「えっと、ごめんなさい。少しぼーっとしてました」

正直に言うと、提督さんはふふっと笑って許してくれた。

「いいよ。新しい番号だが希望はあるかと思ってな」

「えっと……やっぱり、作らないとダメですよねぇ?」

提督さんは私の新しいマイクロチップを作る気満々だ。
管理されるみたいで嫌なんだけど、この世界じゃそれは義務らしくて。

「また探さないといけなくなったら困るしな。付けておけば艦内で迷子になってもすぐ探してあげられる」

迷子て……。

「それに心配だからな」

「ソデスネー……」

でもね、心配かけたのはお嬢様で私ではないんだよ!と声を大にして言いたいっ!
でも、どうやら避けられないらしい。
私は腹を括り、詳細を聞こうと改めて提督さんに向き直った。

「番号はどんなのでもいいんですか?」

「ああ。

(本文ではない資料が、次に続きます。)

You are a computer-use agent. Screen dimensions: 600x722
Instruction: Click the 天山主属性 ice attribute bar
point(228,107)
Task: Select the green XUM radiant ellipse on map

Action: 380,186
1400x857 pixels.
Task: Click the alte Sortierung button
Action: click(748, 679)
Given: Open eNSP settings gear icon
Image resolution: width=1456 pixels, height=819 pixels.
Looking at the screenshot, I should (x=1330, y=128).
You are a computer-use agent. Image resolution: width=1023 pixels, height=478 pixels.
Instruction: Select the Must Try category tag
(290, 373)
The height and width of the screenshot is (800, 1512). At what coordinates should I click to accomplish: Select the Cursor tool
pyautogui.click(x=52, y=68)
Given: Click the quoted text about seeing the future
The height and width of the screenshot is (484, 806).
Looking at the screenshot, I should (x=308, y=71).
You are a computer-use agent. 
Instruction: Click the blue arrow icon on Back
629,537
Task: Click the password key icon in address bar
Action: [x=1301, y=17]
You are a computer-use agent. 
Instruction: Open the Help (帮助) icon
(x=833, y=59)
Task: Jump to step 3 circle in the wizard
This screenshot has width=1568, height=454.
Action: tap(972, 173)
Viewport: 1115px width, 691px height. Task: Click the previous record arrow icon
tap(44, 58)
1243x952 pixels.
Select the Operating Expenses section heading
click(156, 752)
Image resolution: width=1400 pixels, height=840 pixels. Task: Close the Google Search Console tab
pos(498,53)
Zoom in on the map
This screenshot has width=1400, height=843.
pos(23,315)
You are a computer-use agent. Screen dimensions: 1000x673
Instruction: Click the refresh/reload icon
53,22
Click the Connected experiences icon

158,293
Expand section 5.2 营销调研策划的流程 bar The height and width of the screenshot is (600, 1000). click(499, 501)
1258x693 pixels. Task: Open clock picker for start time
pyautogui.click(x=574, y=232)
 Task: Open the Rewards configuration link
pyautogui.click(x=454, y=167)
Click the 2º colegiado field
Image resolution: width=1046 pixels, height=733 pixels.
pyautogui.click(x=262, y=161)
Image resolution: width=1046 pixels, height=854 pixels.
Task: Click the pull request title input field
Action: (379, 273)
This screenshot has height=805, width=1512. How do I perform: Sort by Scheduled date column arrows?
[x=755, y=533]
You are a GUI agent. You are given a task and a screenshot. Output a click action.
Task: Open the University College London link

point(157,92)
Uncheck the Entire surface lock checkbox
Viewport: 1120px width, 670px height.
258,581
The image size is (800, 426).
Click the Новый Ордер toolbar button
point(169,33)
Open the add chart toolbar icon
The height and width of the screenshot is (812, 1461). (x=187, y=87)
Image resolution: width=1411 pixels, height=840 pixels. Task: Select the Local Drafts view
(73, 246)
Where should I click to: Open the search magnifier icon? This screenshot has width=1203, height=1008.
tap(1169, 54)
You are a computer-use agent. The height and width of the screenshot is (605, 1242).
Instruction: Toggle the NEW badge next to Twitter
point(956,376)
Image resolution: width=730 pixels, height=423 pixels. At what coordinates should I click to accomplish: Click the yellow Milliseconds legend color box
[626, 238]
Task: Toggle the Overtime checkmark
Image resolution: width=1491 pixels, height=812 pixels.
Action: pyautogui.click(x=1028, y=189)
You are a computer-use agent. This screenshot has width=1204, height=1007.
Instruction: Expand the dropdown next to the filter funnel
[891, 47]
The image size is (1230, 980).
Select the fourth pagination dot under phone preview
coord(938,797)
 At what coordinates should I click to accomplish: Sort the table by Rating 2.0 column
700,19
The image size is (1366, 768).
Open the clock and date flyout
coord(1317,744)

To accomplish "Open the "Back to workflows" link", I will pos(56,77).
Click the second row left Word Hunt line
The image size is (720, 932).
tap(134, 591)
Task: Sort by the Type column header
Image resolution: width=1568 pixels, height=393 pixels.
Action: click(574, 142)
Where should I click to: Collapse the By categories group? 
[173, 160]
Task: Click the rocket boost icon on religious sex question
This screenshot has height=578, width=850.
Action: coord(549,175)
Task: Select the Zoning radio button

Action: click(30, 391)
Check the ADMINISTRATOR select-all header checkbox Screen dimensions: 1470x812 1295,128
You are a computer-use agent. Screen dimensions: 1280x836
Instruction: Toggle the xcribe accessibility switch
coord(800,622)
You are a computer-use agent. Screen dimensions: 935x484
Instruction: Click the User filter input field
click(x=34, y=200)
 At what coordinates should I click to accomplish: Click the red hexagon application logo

忘れないように誕生日とかにするやつもいる」

「へぇ、ちなみに提督さんは?」

「…………内緒だ」

…………内緒だ。
かーーーっ!何なのよ、可愛いっ!!
プイッと目を逸らすところなんかもう!ああ、ごちそうさまっ!

「4桁ですよねぇ……」

考えてみたけど、誕生日以外にすると確実に忘れそう。
ここは誕生日の方がいいかな。
3月4日だから……。

「ええと、じゃあ0304で」

と、提督さんに言えば彼はすごく変な顔をして私を見た。
どうしたのかな?
もしかして、その番号もう使われてる?

「……それは誕生日か?」

変な顔のまま提督さんは言う。

「そうですよ?どうかしました?この番号使えませんか??」

「いや。使えると思う、うん……」

なんか歯切れが悪いな……。
提督さんは俯いて腕を組み、何かを考え始めたのかピクリともしなくなった。
今話しかけない方がいいな。
そう判断して私は、残った夕食を急いで平らげた。